For Release: July 28, 2006
The Council for Interior Design Accreditation (CIDA) — the prestigious national accrediting body for interior design programs — today awarded accreditation to Marylhurst University's Bachelor of Fine Arts degree in Interior Design. CIDA sets standards for interior design education and accredits academic programs that meet those standards.
The accreditation process is a rigorous procedure that includes a comprehensive self-study, a four-day series of evaluations, interviews and review of student work. A team of site visitors, the evaluation committee and the accreditation commission assess the program throughout the accreditation process. All the evaluators are experienced interior design practitioners and educators.
"A degree from a CIDA accredited program is increasingly important as a requirement for professional certification of interior designers," said Nancy Hiss, Marylhurst's Interior Design program director. "Our graduates will exemplify design excellence and will practice current professional standards that include principles of sustainability."
Marylhurst students gain knowledge and practical experience in areas such as design, architectural drawing, space planning, materials selection, professional practices, structures and building systems. They learn how to identify and solve problems related to people and their use of interior space. Graduates are able to apply creative, technical and functional solutions within a structure to enhance the quality of interior spaces.
"As an interior design student at Marylhurst University, I experienced a rewarding education and learned the most current practical skills necessary to create quality design within our communities," said Lorelei Magee, 2006 graduate from Vancouver, Wash.
"We have been strategically planning our growth and development over the last few years," said Peggy Suzio, Marylhurst interior design faculty. "This national accreditation is a testament to the high quality of our program that is a direct result of the participation and effort from our students and faculty."
Standards developed by interior design practitioners and educators along with a concern for continued growth and development are central to accreditation. Through graduation from a program accredited by CIDA, students can be confident that they received an education that is recognized by the interior design profession as meeting educational requirements for entry into the profession.

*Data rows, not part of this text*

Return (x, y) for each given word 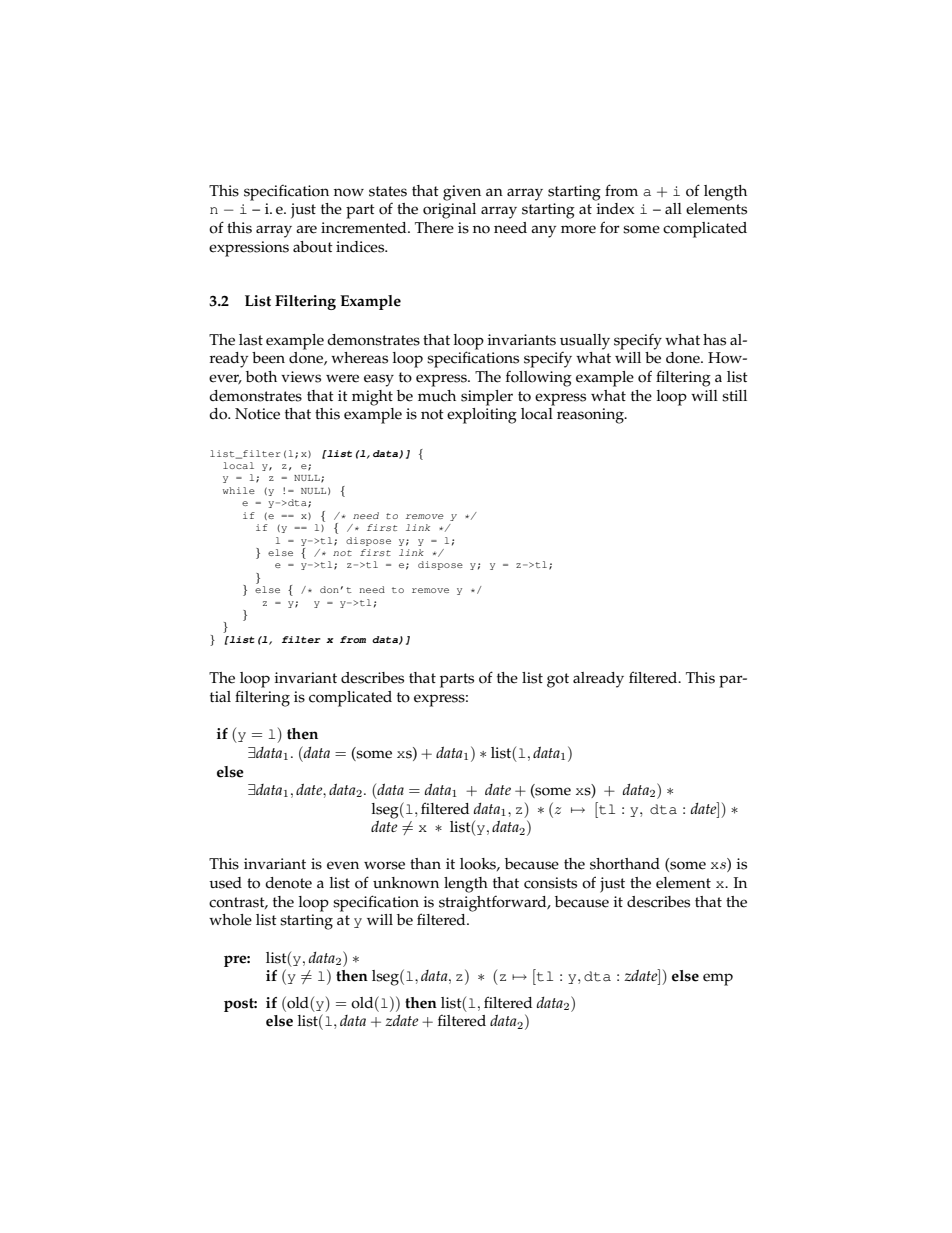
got (558, 680)
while (239, 490)
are (306, 229)
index (615, 209)
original (449, 211)
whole (230, 920)
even (343, 865)
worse (384, 865)
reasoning (591, 416)
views (301, 377)
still (734, 396)
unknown (406, 883)
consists (550, 883)
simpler (487, 398)
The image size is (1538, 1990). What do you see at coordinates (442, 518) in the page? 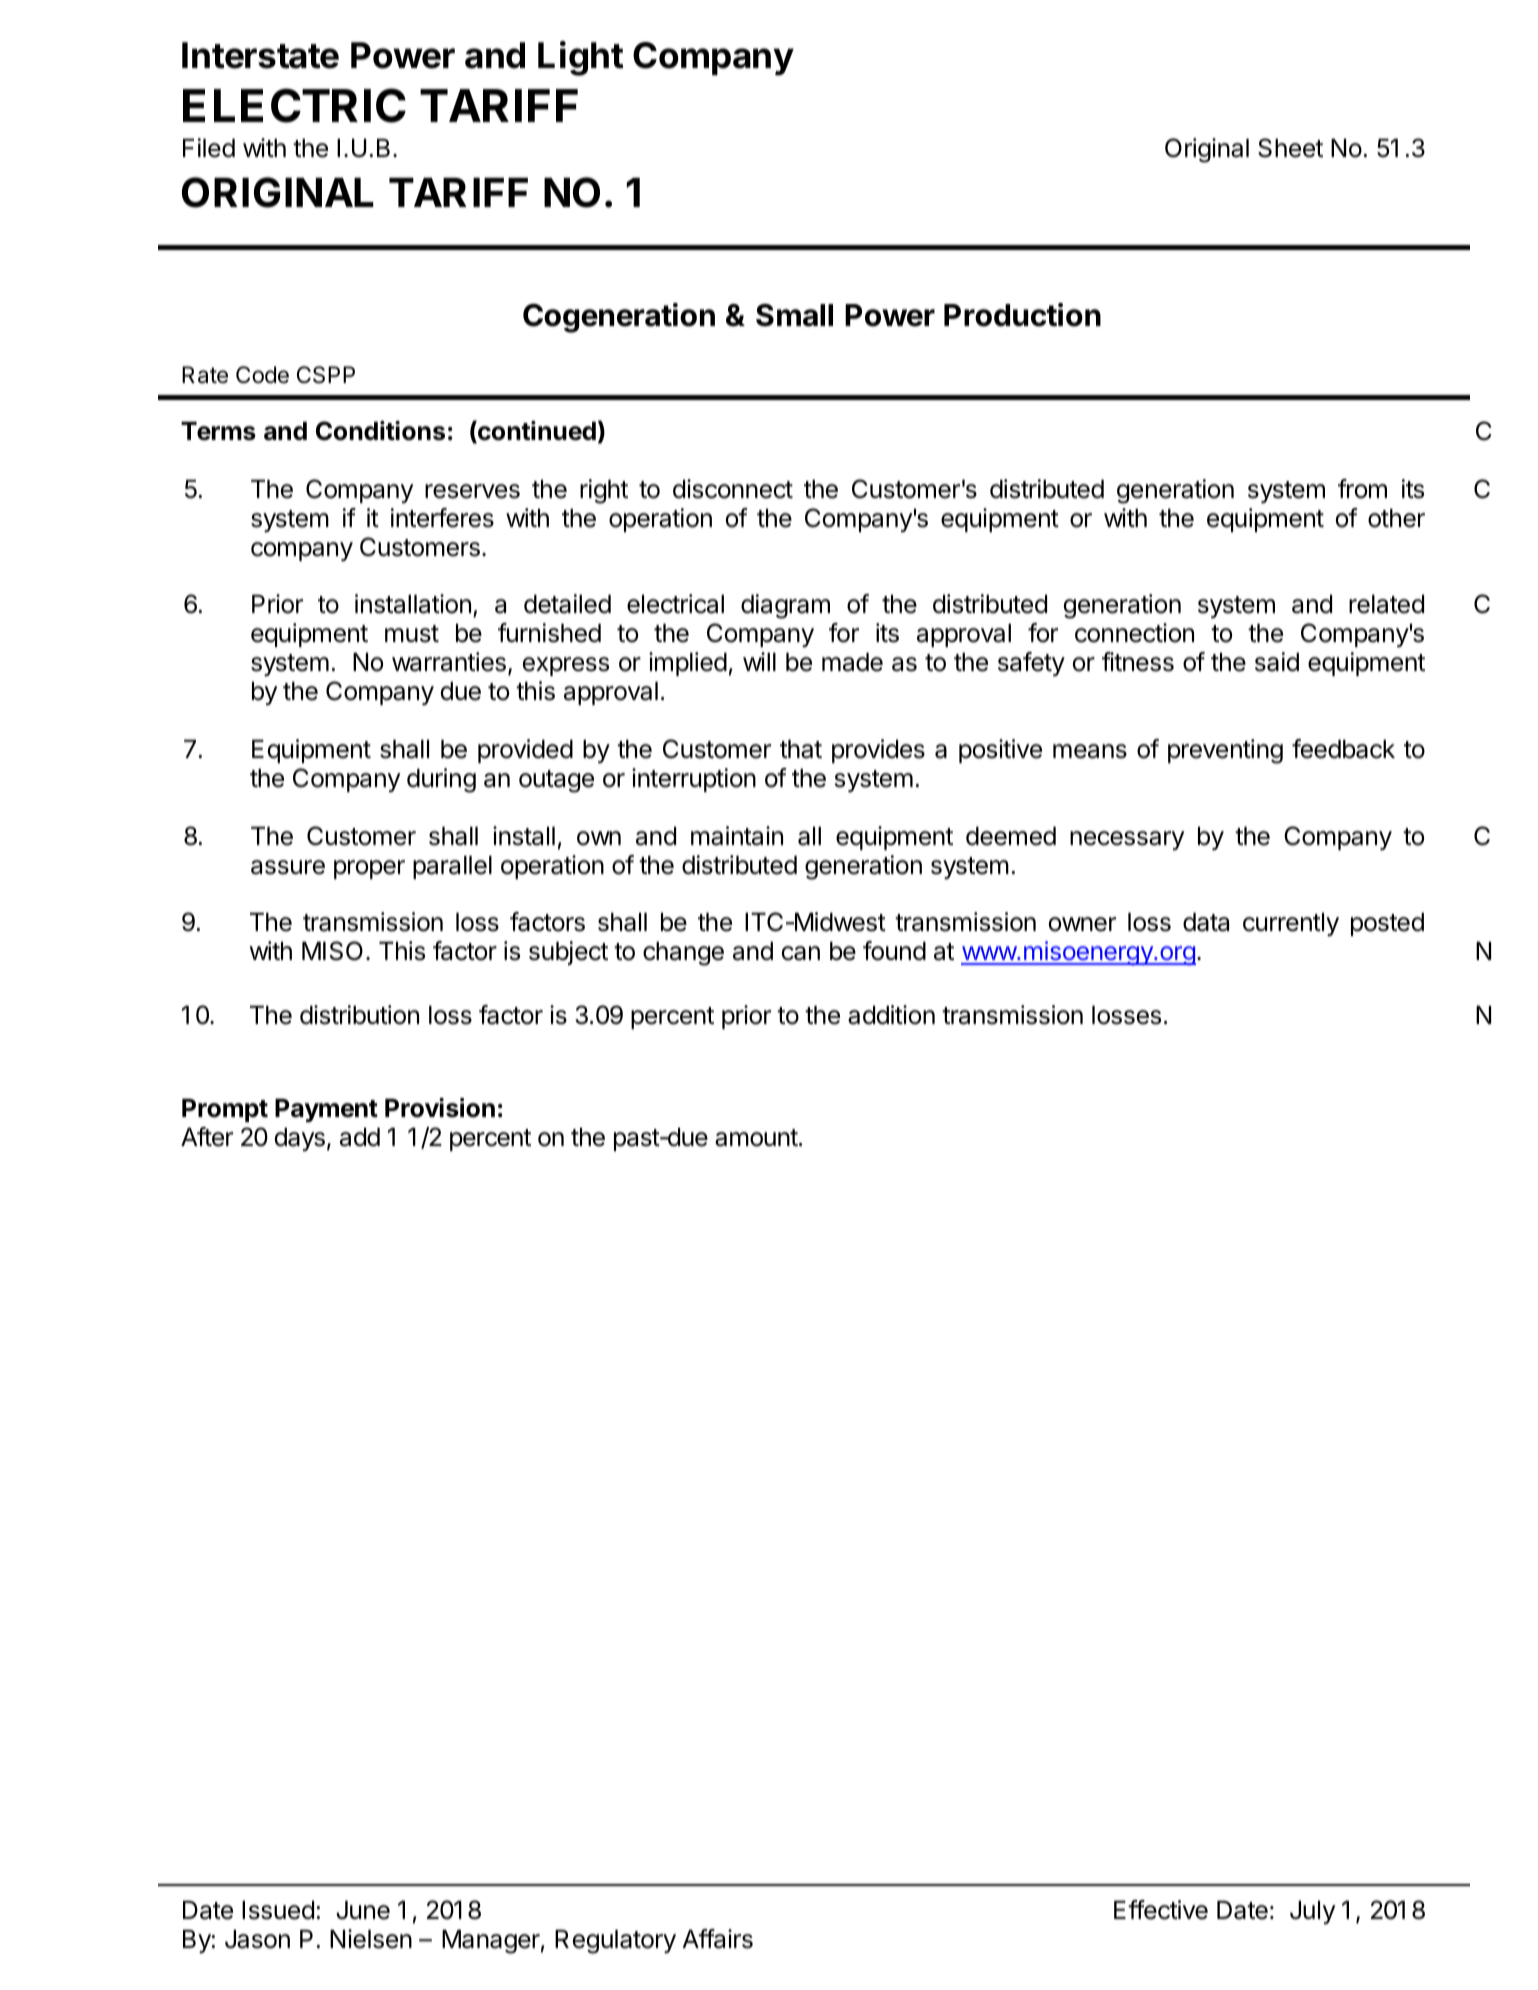
I see `interferes` at bounding box center [442, 518].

The interior design curriculum at Marylhurst University prepares students for professional practice through a comprehensive curriculum that integrates interior design, architecture and art. One of the program's goals is to educate students to be effective and creative practitioners of interior design who are broad-minded and possess high-quality critical thinking skills.
"With the solid foundation of professional accreditation, Marylhurst's Interior Design program will continue to grow in response to developing technology and materials, an increased understanding of human needs and a greater sensitivity to our environment," said Hiss.

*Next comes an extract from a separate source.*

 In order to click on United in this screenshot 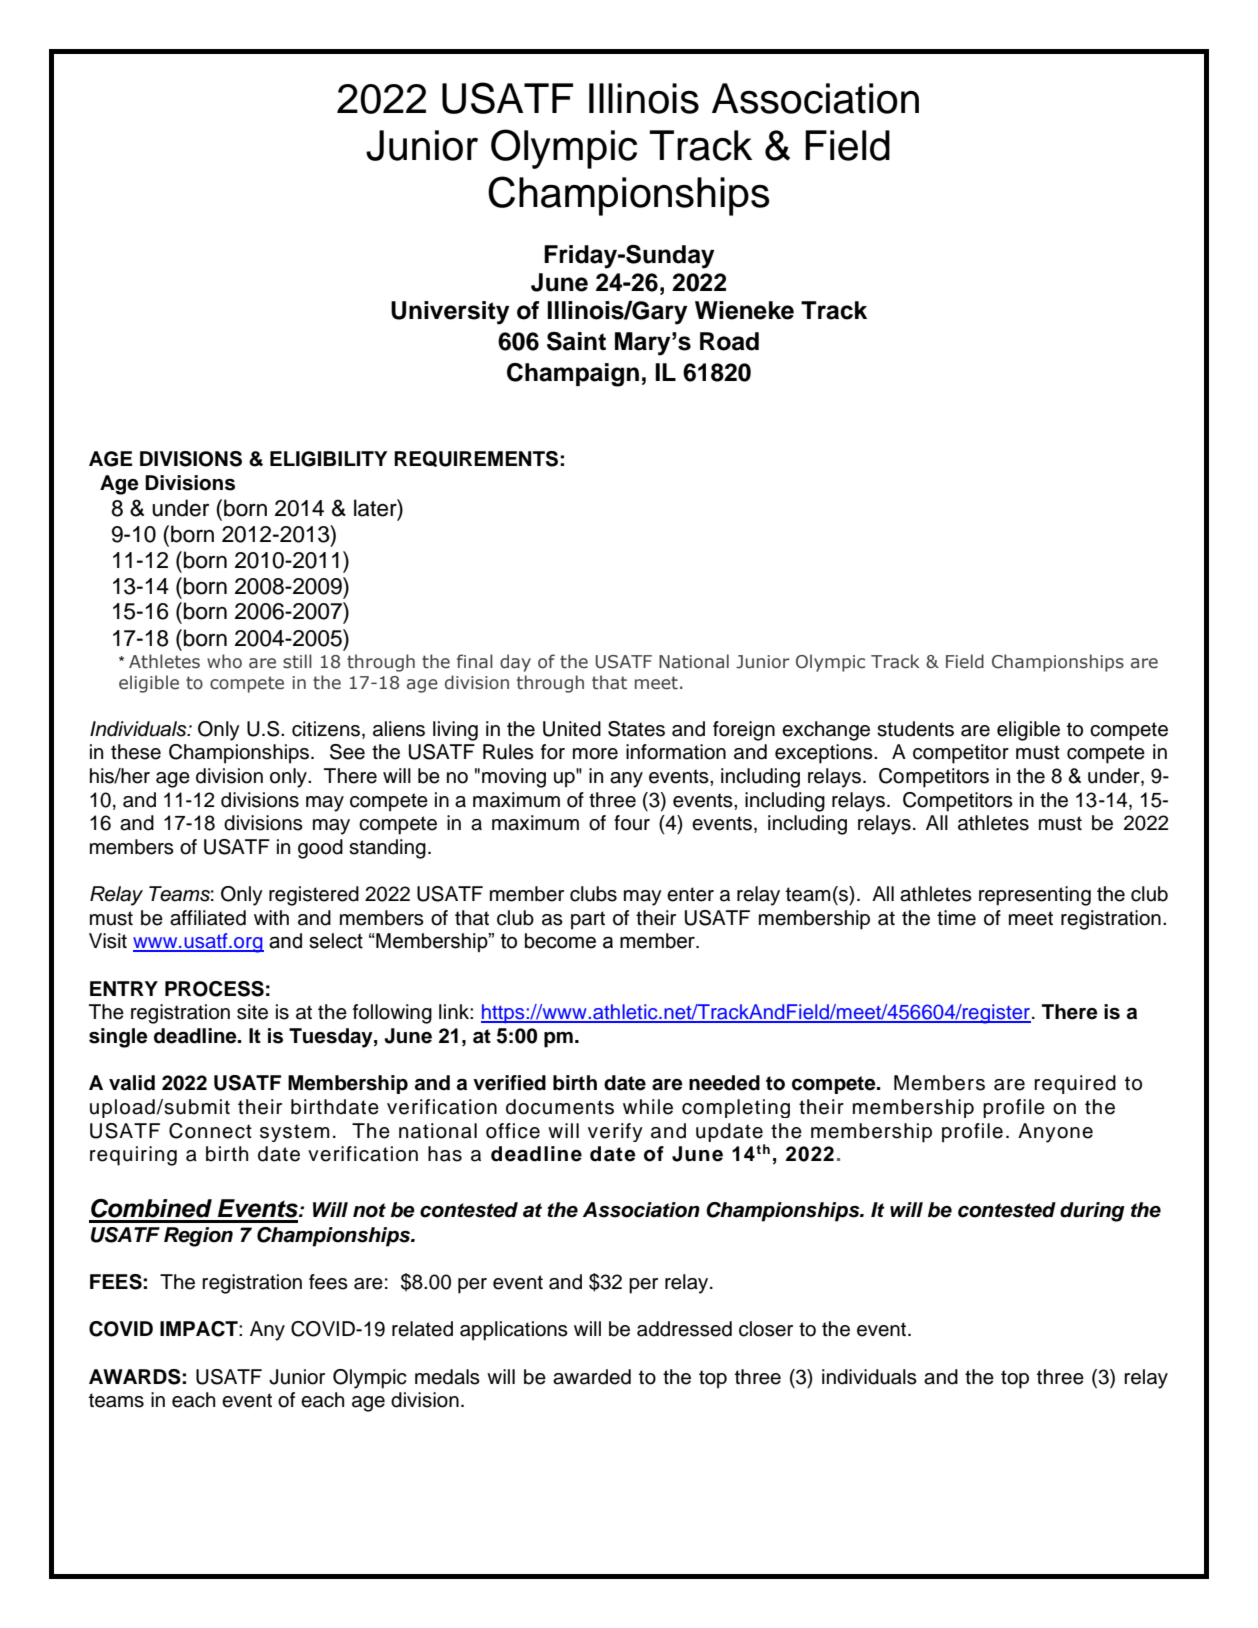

The Marylhurst campus provides a unique learning environment for students. Situated on 70 acres, it has a contemplative natural beauty with wooded greenbelts encompassing its perimeter and a spectacular view of Mt. Hood. This natural setting is a tranquil and inspiring environment for learning and teaching.
Marylhurst is located 10 minutes south of Portland on Highway 43 and is #1 in the Pacific Northwest for small class size according to U.S. News & World Report.
More about The Council for Interior Design Accreditation (CIDA)
The Council for Interior Design Accreditation (CIDA), previously named Foundation for Interior Design Education Research (FIDER), is a specialized accrediting agency for interior design programs at colleges and universities in the United States and Canada. Its mission is to provide the foundation for future excellence in the interior design profession by setting standards for education and accrediting academic programs that meet those standards.
Professional level programs accredited by the Council for Interior Design Accreditation voluntarily place themselves before the scrutiny of the profession to ensure that students receive an education that will serve them not only during their time at school, but also prepare them for future professional growth. Students enrolled in an accredited interior design program can be confident that the program meets the quality standards recognized by the profession.